Of the various subject people, the Armenians perhaps sought the least. Unlike the Balkan Christians or the Arabs, they were dispersed throughout the empire and no longer constituted an absolute majority in much of their historic homelands. Hence, most Armenian leaders did not think in terms of independence. Expressing loyalty to the sultan and disavowing any separatist aspirations, they petitioned for the protection of their people and property from corrupt officials and marauding bands.

The Armenians had passed through a long period of cultural revival. Thousands of youngsters enrolled in elementary and secondary schools, and hundreds af students travelled to Europe for higher education. Many returned home imbued with the ideas of Enlightenment and the French Revolution to engage in teaching, journalism, and literary criticism.

As it happened, however, this Armenian self-discovery was paralleled by heightened administrative corruption and exploitation. It was this dual development, the conscious demand for enlightened government and security of life on the one hand, and the growing repression of and insecurity on the other, that gave rise to the Armenian Question as a part of the larger Eastern Question. Some Armenians gave up hope that reforms could be achieved peaceably. They organised underground political parties and encouraged the population to learn to defend itself.

Massacres: Preface to genocide
During the reign of Sultan Abdul-Hamid II ( 1876-1909), a new reform measure relating specifically to the Armenians was promulgated under pressure from the European powers. However, European interest was inconsistent, and foreign intervention unsustained by effective measures to oversee the implementation of the reforms only compounded Armenian troubles. Beginning in the mountainous district of Sassun in 1894 and then spreading to every province inhabited by Armenians in 1895 and 1896, pogroms organised by the Sultan's agents resulted in the deaths of up to 200,000 Armenians, the flight into exile of thousands more, and the looting and burning or forced conversion of hundreds of towns and villages.

Lord Kinross, the author of several books on the Ottoman Empire and Turkey, has described how the organisers of the massacres exploited religious sentiments:

"Their tactics were based on the Sultan's principle of kindling religious fanaticism among the Moslem population. Abdul Hamid briefed agents, whom he sent to Armenians with the specific instructions as to how they should act, It became their normal routine first to assemble the Moslem population in the largest mosque in a town and then to declare, in the name of the Sultan, that the Armenians were in general revolt with the aim at striking at Islam. Their Sultan enjoined them as good Moslems to defend the faith against these infidel rebels . . . Each operation, between the bugle calls, followed a similar pattern. First into the town there came the Turkish troops, for the purpose of massacres; then came the Kurdish irregulars and tribesmen for the purpose of plunder. Finally came the holocaust, by fire and destruction, which spread, with the pursuit of fugitives and mopping-up operation throughout the lands and villages of the surrounding provinces. This murderous winter of 1895 thus saw the decimation of much of the Armenian population and the devastation of their property in some 20 districts of eastern Turkey".

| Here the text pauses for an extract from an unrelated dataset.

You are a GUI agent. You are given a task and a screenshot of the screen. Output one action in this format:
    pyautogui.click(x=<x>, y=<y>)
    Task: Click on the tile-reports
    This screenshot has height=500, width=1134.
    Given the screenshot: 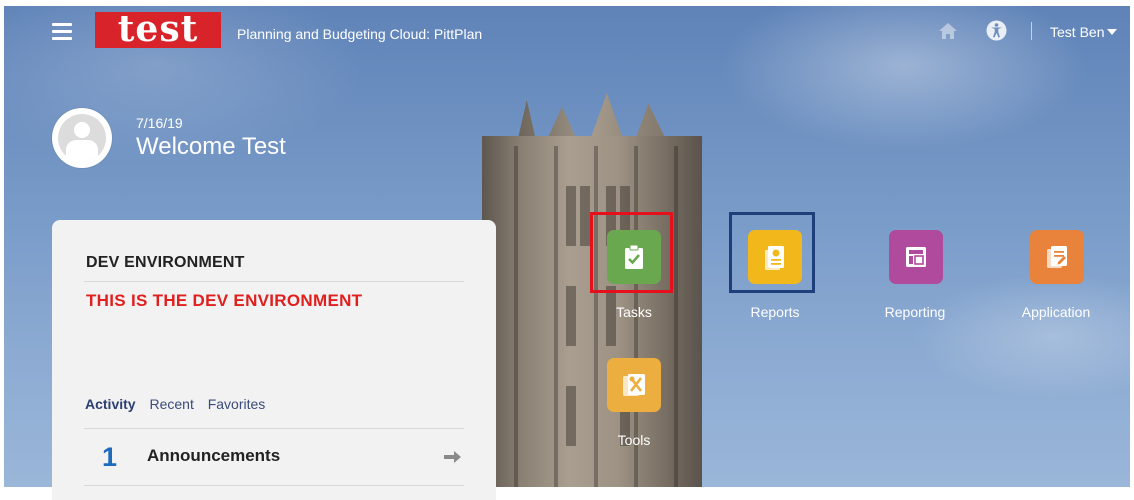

The Sultan's use of violent methods was a desperate attempt to maintain the status quo in the face of severe external and internal challenges. In this regard, a major difference between Abdul-Hamid and his Young Turk successors was that he unleashed massacres in an effort to preserve the status structure in which the Armenians would be kept submissive and unable to resist tyrannical rule, whereas the Young Turks were to employ the same tactics on much grander scale to bring about a fundamental and far-reaching changes in the status quo and create an entirely new frame reference that did not help the Armenians at all.